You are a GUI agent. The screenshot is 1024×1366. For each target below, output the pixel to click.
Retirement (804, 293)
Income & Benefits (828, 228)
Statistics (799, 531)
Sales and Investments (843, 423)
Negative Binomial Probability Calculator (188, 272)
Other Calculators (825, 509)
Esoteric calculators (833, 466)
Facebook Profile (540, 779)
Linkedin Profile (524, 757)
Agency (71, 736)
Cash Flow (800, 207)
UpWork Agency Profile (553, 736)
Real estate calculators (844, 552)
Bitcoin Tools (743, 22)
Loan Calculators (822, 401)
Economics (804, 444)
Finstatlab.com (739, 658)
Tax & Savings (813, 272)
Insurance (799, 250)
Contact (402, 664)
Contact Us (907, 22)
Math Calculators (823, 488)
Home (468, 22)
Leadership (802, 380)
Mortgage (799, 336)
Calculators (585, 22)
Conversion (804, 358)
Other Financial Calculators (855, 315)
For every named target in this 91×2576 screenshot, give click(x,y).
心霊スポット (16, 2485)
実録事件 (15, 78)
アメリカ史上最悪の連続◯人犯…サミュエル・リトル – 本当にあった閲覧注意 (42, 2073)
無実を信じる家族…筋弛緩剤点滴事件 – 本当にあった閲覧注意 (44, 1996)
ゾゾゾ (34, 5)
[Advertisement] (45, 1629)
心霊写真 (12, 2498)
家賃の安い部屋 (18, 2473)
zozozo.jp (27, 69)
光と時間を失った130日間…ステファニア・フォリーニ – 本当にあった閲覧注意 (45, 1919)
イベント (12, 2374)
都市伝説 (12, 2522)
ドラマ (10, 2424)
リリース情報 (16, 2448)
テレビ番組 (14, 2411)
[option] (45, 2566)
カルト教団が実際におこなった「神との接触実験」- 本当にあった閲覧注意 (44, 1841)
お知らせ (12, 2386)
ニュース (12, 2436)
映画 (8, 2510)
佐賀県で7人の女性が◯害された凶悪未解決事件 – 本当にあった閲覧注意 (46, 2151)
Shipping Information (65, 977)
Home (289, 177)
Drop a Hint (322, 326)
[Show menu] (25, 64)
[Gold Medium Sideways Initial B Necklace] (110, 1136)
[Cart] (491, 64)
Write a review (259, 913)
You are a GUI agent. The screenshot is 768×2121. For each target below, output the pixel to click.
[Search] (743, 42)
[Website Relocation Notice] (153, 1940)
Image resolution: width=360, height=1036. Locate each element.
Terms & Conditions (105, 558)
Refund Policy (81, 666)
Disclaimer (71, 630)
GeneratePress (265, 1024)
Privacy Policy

········

» WHAT THE EXERCISE ASKS
Transcribe exactly, starting at the line with "[Cart] (491, 64)" and continuing through the last line of the data above; leave out all earlier lines.

» SOLUTION
[Cart] (491, 64)
Write a review (259, 913)
You are a GUI agent. The screenshot is 768×2121. For each target below, output the pixel to click.
[Search] (743, 42)
[Website Relocation Notice] (153, 1940)
Image resolution: width=360, height=1036. Locate each element.
Terms & Conditions (105, 558)
Refund Policy (81, 666)
Disclaimer (71, 630)
GeneratePress (265, 1024)
Privacy Policy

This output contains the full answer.